→ Text under study
Run Vektor as a shared HTTP API. Vektor ships with a built-in controller for HTTP mode. Index once from a CLI script and query from anywhere:
cp .env.example .env # Set VEKTOR_API_TOKEN= and VEKTOR_DIMENSIONS=768 in .env php -S 0.0.0.0:8000 -t public
Just think about security, as you’ll be on the internet, not just running a local experimentation. Not the same pond.
Then search via HTTP, useful for a team tool or a web UI:
curl -s http://localhost:8000/search \
-H "Content-Type: application/json" \
-d '{"vector": [...768 floats...], "k": 5, "include_metadata": true}'
Try a larger embedding model. nomic-embed-text is fast and small.
mxbai-embed-large produces 1024-dimensional vectors with generally better retrieval accuracy for English text. Remember: changing dimensions means deleting data/ and re-indexing from scratch: the binary record width changes.
Embed richer content. The PHP manual pages include code examples. Appending a representative code snippet to the embed text often improves recall dramatically, because the example captures usage patterns that the prose description doesn’t state explicitly.

Collected data
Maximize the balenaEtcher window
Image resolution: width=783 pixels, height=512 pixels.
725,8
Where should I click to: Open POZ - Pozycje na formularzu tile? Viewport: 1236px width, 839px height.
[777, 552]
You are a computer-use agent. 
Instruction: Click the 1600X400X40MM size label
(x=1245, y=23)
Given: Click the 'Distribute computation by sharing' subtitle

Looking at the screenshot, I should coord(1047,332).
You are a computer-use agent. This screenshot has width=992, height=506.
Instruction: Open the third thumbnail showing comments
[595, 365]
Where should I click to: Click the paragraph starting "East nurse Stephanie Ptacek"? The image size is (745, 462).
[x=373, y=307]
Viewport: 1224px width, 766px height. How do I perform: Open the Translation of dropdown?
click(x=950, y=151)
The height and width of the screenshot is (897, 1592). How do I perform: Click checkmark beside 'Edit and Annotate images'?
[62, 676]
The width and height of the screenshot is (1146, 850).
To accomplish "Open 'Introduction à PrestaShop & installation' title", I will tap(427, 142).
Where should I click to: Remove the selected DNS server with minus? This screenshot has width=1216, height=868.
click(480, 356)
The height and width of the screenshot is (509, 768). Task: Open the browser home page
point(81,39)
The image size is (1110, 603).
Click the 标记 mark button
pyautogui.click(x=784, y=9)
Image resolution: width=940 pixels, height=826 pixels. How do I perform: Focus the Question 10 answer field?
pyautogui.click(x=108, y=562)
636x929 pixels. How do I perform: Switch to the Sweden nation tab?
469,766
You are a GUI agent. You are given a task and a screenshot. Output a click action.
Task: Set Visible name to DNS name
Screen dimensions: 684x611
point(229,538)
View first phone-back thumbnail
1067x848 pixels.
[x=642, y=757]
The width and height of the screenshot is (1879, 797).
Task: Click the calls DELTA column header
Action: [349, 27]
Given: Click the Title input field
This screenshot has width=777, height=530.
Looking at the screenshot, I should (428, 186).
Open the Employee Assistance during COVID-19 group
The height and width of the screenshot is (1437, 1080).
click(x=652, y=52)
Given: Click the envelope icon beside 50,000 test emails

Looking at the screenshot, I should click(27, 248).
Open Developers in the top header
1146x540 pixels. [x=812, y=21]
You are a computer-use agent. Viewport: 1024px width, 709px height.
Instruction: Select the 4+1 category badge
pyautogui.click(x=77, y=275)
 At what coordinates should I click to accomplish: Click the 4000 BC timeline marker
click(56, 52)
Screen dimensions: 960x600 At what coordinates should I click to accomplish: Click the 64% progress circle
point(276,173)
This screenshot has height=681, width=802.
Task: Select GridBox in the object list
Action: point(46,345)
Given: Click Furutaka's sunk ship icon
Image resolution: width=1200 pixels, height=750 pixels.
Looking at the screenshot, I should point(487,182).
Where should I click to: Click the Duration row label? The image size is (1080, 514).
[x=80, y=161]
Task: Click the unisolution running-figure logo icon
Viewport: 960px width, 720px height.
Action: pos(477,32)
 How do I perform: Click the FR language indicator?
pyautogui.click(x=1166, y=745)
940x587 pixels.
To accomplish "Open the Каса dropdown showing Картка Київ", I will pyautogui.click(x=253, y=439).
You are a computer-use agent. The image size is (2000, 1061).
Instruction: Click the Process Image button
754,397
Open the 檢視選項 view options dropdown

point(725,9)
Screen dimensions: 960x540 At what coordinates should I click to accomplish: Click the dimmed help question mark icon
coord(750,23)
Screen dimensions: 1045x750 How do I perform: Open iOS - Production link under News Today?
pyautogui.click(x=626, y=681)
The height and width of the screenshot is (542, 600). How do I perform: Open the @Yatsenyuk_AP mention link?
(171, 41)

→ Task instructions
**1)** In the Vektor HTTP API text, rewrite the passage starting with "Then search via" and going on through "fast and small.", substituting "127.0.0.1" for "localhost".
**2)** According to the Vektor HTTP API text, what size of vectors does mxbai-embed-large produce?
**3)** List every key in the JSON body that the curl command in the Vektor HTTP API text sends.

→ Task responses
**1)**
Then search via HTTP, useful for a team tool or a web UI:
curl -s http://127.0.0.1:8000/search \
-H "Content-Type: application/json" \
-d '{"vector": [...768 floats...], "k": 5, "include_metadata": true}'
Try a larger embedding model. nomic-embed-text is fast and small.

**2)** 1024-dimensional vectors.

**3)** vector, k, include_metadata